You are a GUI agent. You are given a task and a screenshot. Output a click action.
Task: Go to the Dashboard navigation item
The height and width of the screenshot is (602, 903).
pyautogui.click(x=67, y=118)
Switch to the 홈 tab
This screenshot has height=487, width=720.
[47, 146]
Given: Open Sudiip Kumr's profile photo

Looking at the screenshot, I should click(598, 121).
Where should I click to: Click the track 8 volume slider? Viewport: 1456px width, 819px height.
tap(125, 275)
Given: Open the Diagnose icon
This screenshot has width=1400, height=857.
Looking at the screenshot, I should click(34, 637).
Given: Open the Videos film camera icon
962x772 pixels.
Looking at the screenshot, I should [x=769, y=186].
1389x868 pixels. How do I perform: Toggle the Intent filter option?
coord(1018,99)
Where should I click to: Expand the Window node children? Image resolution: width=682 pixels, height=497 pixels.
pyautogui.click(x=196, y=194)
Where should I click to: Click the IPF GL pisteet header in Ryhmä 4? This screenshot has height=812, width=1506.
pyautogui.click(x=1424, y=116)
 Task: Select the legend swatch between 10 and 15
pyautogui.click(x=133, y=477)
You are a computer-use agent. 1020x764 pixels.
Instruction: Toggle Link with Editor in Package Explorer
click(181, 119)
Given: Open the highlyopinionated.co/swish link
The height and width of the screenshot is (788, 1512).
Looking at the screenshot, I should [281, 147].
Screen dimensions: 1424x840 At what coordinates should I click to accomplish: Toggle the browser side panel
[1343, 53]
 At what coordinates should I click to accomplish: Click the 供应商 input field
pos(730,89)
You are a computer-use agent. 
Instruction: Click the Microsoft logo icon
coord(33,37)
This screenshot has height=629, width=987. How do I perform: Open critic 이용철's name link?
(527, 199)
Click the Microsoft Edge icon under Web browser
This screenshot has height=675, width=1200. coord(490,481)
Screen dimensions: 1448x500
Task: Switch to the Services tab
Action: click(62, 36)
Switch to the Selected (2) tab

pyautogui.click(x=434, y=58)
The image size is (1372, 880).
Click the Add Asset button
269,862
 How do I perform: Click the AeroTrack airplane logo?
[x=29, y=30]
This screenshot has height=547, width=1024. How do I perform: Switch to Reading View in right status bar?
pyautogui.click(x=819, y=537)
- - -
▶ **EXERCISE TASK**
Rewrite the whole listing, changing every occurrence of "Where should I click to" to "Which point should I click to" and keeping everything else the same.

▶ **FINISHED ANSWER**
You are a GUI agent. You are given a task and a screenshot. Output a click action.
Task: Go to the Dashboard navigation item
The height and width of the screenshot is (602, 903).
pyautogui.click(x=67, y=118)
Switch to the 홈 tab
This screenshot has height=487, width=720.
[47, 146]
Given: Open Sudiip Kumr's profile photo

Looking at the screenshot, I should click(598, 121).
Which point should I click to: Click the track 8 volume slider? Viewport: 1456px width, 819px height.
tap(125, 275)
Given: Open the Diagnose icon
This screenshot has width=1400, height=857.
Looking at the screenshot, I should click(34, 637).
Given: Open the Videos film camera icon
962x772 pixels.
Looking at the screenshot, I should [x=769, y=186].
1389x868 pixels. How do I perform: Toggle the Intent filter option?
coord(1018,99)
Which point should I click to: Expand the Window node children? Image resolution: width=682 pixels, height=497 pixels.
pyautogui.click(x=196, y=194)
Which point should I click to: Click the IPF GL pisteet header in Ryhmä 4? This screenshot has height=812, width=1506.
pyautogui.click(x=1424, y=116)
 Task: Select the legend swatch between 10 and 15
pyautogui.click(x=133, y=477)
You are a computer-use agent. 1020x764 pixels.
Instruction: Toggle Link with Editor in Package Explorer
click(181, 119)
Given: Open the highlyopinionated.co/swish link
The height and width of the screenshot is (788, 1512).
Looking at the screenshot, I should [281, 147].
Screen dimensions: 1424x840 At what coordinates should I click to accomplish: Toggle the browser side panel
[1343, 53]
 At what coordinates should I click to accomplish: Click the 供应商 input field
pos(730,89)
You are a computer-use agent. 
Instruction: Click the Microsoft logo icon
coord(33,37)
This screenshot has height=629, width=987. How do I perform: Open critic 이용철's name link?
(527, 199)
Click the Microsoft Edge icon under Web browser
This screenshot has height=675, width=1200. coord(490,481)
Screen dimensions: 1448x500
Task: Switch to the Services tab
Action: click(62, 36)
Switch to the Selected (2) tab

pyautogui.click(x=434, y=58)
The image size is (1372, 880).
Click the Add Asset button
269,862
 How do I perform: Click the AeroTrack airplane logo?
[x=29, y=30]
This screenshot has height=547, width=1024. How do I perform: Switch to Reading View in right status bar?
pyautogui.click(x=819, y=537)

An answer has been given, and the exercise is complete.